*TASK TO COMPLETE*. Whatever the records say, set them down exactly.

*INPUT MATERIAL*.

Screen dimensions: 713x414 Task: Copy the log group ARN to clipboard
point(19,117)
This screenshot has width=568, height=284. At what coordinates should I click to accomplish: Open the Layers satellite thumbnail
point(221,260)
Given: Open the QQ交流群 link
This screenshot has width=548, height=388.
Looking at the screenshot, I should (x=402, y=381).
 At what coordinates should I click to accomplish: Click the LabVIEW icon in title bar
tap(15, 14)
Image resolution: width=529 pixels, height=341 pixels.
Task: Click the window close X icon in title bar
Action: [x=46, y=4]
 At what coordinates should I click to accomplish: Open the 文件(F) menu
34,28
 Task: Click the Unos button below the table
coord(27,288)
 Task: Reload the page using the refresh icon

*WRITTEN REPLY*.
Screen dimensions: 713x414 Task: Copy the log group ARN to clipboard
point(19,117)
This screenshot has width=568, height=284. At what coordinates should I click to accomplish: Open the Layers satellite thumbnail
point(221,260)
Given: Open the QQ交流群 link
This screenshot has width=548, height=388.
Looking at the screenshot, I should (x=402, y=381).
 At what coordinates should I click to accomplish: Click the LabVIEW icon in title bar
tap(15, 14)
Image resolution: width=529 pixels, height=341 pixels.
Task: Click the window close X icon in title bar
Action: [x=46, y=4]
 At what coordinates should I click to accomplish: Open the 文件(F) menu
34,28
 Task: Click the Unos button below the table
coord(27,288)
 Task: Reload the page using the refresh icon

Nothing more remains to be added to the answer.